*** GIVEN ENTRIES
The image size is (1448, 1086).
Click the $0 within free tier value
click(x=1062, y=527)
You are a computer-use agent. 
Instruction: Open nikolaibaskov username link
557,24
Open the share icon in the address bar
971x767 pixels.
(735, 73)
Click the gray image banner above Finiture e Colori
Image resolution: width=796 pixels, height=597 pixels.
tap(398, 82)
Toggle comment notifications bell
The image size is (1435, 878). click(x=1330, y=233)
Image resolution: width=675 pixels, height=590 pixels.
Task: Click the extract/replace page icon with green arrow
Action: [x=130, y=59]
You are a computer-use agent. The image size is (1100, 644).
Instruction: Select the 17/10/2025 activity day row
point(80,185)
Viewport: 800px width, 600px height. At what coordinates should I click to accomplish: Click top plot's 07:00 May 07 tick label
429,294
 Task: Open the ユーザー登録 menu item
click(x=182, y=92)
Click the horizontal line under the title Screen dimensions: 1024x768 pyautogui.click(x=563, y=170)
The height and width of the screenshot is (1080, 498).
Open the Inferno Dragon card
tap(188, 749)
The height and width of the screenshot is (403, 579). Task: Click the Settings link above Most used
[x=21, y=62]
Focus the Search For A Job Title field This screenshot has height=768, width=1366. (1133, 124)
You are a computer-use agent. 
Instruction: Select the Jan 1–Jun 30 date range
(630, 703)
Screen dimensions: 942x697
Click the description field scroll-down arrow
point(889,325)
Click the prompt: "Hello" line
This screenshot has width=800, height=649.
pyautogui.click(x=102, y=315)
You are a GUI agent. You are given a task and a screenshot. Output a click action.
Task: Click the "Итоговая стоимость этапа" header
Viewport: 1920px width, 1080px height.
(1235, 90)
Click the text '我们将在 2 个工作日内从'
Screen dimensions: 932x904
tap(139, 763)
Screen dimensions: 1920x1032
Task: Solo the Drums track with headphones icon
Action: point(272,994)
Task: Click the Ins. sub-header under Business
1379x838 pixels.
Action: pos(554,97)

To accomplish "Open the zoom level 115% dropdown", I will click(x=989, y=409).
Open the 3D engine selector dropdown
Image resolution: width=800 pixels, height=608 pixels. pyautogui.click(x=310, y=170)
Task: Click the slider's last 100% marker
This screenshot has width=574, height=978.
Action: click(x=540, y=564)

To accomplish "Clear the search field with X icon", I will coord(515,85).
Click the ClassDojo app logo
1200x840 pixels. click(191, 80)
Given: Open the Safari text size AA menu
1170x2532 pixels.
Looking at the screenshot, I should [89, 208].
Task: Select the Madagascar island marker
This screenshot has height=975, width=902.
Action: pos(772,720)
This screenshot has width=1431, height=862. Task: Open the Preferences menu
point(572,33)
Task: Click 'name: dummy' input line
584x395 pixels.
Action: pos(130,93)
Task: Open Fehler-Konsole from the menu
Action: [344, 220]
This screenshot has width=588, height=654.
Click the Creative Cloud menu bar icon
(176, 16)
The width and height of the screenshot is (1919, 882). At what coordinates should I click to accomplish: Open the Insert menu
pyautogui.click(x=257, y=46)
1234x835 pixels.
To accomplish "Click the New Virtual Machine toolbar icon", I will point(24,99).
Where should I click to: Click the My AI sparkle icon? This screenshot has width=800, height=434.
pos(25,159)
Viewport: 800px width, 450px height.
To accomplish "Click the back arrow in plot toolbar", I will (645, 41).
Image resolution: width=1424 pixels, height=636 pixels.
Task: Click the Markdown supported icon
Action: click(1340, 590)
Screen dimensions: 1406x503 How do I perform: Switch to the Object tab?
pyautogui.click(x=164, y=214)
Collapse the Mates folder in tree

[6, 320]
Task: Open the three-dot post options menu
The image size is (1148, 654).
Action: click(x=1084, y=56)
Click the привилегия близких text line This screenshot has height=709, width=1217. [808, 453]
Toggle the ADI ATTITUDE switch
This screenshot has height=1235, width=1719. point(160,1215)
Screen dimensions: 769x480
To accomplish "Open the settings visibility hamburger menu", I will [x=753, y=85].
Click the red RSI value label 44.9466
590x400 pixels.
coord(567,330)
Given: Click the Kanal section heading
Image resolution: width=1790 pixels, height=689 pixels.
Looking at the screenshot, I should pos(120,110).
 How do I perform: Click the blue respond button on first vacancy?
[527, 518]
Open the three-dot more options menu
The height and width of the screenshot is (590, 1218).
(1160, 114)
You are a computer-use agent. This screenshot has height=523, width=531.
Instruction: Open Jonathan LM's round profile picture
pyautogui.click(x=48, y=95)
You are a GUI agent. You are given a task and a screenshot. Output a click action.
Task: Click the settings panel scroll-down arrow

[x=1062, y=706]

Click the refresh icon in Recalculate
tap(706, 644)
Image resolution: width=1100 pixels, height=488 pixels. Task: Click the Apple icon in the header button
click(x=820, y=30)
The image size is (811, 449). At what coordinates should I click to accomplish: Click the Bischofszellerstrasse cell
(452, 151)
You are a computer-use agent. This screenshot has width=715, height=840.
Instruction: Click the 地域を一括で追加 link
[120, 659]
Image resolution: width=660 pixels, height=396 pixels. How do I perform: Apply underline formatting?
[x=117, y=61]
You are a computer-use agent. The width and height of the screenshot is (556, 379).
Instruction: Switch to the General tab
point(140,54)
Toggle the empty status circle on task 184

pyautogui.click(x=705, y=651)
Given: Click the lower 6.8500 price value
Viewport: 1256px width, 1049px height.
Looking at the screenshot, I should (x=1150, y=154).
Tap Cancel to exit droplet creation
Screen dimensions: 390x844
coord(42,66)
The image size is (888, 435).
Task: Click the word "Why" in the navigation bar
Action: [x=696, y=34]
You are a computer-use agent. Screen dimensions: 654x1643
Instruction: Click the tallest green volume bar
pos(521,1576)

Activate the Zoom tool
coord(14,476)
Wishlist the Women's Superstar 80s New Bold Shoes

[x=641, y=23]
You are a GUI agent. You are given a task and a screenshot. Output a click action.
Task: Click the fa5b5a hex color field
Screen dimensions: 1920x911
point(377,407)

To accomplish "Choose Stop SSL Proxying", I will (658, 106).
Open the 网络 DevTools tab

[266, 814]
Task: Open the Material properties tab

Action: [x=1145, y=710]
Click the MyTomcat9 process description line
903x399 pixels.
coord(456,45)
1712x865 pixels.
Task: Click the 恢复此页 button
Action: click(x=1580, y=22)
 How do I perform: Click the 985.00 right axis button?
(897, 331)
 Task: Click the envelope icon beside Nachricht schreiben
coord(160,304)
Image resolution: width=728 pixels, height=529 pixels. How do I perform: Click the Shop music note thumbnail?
******
▶ AIM OF THE EXERCISE
Each line of the data must be set down again as it is.

▶ ANSWER SECTION
The image size is (1448, 1086).
Click the $0 within free tier value
click(x=1062, y=527)
You are a computer-use agent. 
Instruction: Open nikolaibaskov username link
557,24
Open the share icon in the address bar
971x767 pixels.
(735, 73)
Click the gray image banner above Finiture e Colori
Image resolution: width=796 pixels, height=597 pixels.
tap(398, 82)
Toggle comment notifications bell
The image size is (1435, 878). click(x=1330, y=233)
Image resolution: width=675 pixels, height=590 pixels.
Task: Click the extract/replace page icon with green arrow
Action: [x=130, y=59]
You are a computer-use agent. The image size is (1100, 644).
Instruction: Select the 17/10/2025 activity day row
point(80,185)
Viewport: 800px width, 600px height. At what coordinates should I click to accomplish: Click top plot's 07:00 May 07 tick label
429,294
 Task: Open the ユーザー登録 menu item
click(x=182, y=92)
Click the horizontal line under the title Screen dimensions: 1024x768 pyautogui.click(x=563, y=170)
The height and width of the screenshot is (1080, 498).
Open the Inferno Dragon card
tap(188, 749)
The height and width of the screenshot is (403, 579). Task: Click the Settings link above Most used
[x=21, y=62]
Focus the Search For A Job Title field This screenshot has height=768, width=1366. (1133, 124)
You are a computer-use agent. 
Instruction: Select the Jan 1–Jun 30 date range
(630, 703)
Screen dimensions: 942x697
Click the description field scroll-down arrow
point(889,325)
Click the prompt: "Hello" line
This screenshot has width=800, height=649.
pyautogui.click(x=102, y=315)
You are a GUI agent. You are given a task and a screenshot. Output a click action.
Task: Click the "Итоговая стоимость этапа" header
Viewport: 1920px width, 1080px height.
(1235, 90)
Click the text '我们将在 2 个工作日内从'
Screen dimensions: 932x904
tap(139, 763)
Screen dimensions: 1920x1032
Task: Solo the Drums track with headphones icon
Action: point(272,994)
Task: Click the Ins. sub-header under Business
1379x838 pixels.
Action: pos(554,97)

To accomplish "Open the zoom level 115% dropdown", I will click(x=989, y=409).
Open the 3D engine selector dropdown
Image resolution: width=800 pixels, height=608 pixels. pyautogui.click(x=310, y=170)
Task: Click the slider's last 100% marker
This screenshot has width=574, height=978.
Action: click(x=540, y=564)

To accomplish "Clear the search field with X icon", I will coord(515,85).
Click the ClassDojo app logo
1200x840 pixels. click(191, 80)
Given: Open the Safari text size AA menu
1170x2532 pixels.
Looking at the screenshot, I should [89, 208].
Task: Select the Madagascar island marker
This screenshot has height=975, width=902.
Action: pos(772,720)
This screenshot has width=1431, height=862. Task: Open the Preferences menu
point(572,33)
Task: Click 'name: dummy' input line
584x395 pixels.
Action: pos(130,93)
Task: Open Fehler-Konsole from the menu
Action: [344, 220]
This screenshot has width=588, height=654.
Click the Creative Cloud menu bar icon
(176, 16)
The width and height of the screenshot is (1919, 882). At what coordinates should I click to accomplish: Open the Insert menu
pyautogui.click(x=257, y=46)
1234x835 pixels.
To accomplish "Click the New Virtual Machine toolbar icon", I will point(24,99).
Where should I click to: Click the My AI sparkle icon? This screenshot has width=800, height=434.
pos(25,159)
Viewport: 800px width, 450px height.
To accomplish "Click the back arrow in plot toolbar", I will (645, 41).
Image resolution: width=1424 pixels, height=636 pixels.
Task: Click the Markdown supported icon
Action: click(1340, 590)
Screen dimensions: 1406x503 How do I perform: Switch to the Object tab?
pyautogui.click(x=164, y=214)
Collapse the Mates folder in tree

[6, 320]
Task: Open the three-dot post options menu
The image size is (1148, 654).
Action: click(x=1084, y=56)
Click the привилегия близких text line This screenshot has height=709, width=1217. [808, 453]
Toggle the ADI ATTITUDE switch
This screenshot has height=1235, width=1719. point(160,1215)
Screen dimensions: 769x480
To accomplish "Open the settings visibility hamburger menu", I will [x=753, y=85].
Click the red RSI value label 44.9466
590x400 pixels.
coord(567,330)
Given: Click the Kanal section heading
Image resolution: width=1790 pixels, height=689 pixels.
Looking at the screenshot, I should pos(120,110).
 How do I perform: Click the blue respond button on first vacancy?
[527, 518]
Open the three-dot more options menu
The height and width of the screenshot is (590, 1218).
(1160, 114)
You are a computer-use agent. This screenshot has height=523, width=531.
Instruction: Open Jonathan LM's round profile picture
pyautogui.click(x=48, y=95)
You are a GUI agent. You are given a task and a screenshot. Output a click action.
Task: Click the settings panel scroll-down arrow

[x=1062, y=706]

Click the refresh icon in Recalculate
tap(706, 644)
Image resolution: width=1100 pixels, height=488 pixels. Task: Click the Apple icon in the header button
click(x=820, y=30)
The image size is (811, 449). At what coordinates should I click to accomplish: Click the Bischofszellerstrasse cell
(452, 151)
You are a computer-use agent. This screenshot has width=715, height=840.
Instruction: Click the 地域を一括で追加 link
[120, 659]
Image resolution: width=660 pixels, height=396 pixels. How do I perform: Apply underline formatting?
[x=117, y=61]
You are a computer-use agent. The width and height of the screenshot is (556, 379).
Instruction: Switch to the General tab
point(140,54)
Toggle the empty status circle on task 184

pyautogui.click(x=705, y=651)
Given: Click the lower 6.8500 price value
Viewport: 1256px width, 1049px height.
Looking at the screenshot, I should (x=1150, y=154).
Tap Cancel to exit droplet creation
Screen dimensions: 390x844
coord(42,66)
The image size is (888, 435).
Task: Click the word "Why" in the navigation bar
Action: [x=696, y=34]
You are a computer-use agent. Screen dimensions: 654x1643
Instruction: Click the tallest green volume bar
pos(521,1576)

Activate the Zoom tool
coord(14,476)
Wishlist the Women's Superstar 80s New Bold Shoes

[x=641, y=23]
You are a GUI agent. You are given a task and a screenshot. Output a click action.
Task: Click the fa5b5a hex color field
Screen dimensions: 1920x911
point(377,407)

To accomplish "Choose Stop SSL Proxying", I will (658, 106).
Open the 网络 DevTools tab

[266, 814]
Task: Open the Material properties tab

Action: [x=1145, y=710]
Click the MyTomcat9 process description line
903x399 pixels.
coord(456,45)
1712x865 pixels.
Task: Click the 恢复此页 button
Action: click(x=1580, y=22)
 How do I perform: Click the 985.00 right axis button?
(897, 331)
 Task: Click the envelope icon beside Nachricht schreiben
coord(160,304)
Image resolution: width=728 pixels, height=529 pixels. How do I perform: Click the Shop music note thumbnail?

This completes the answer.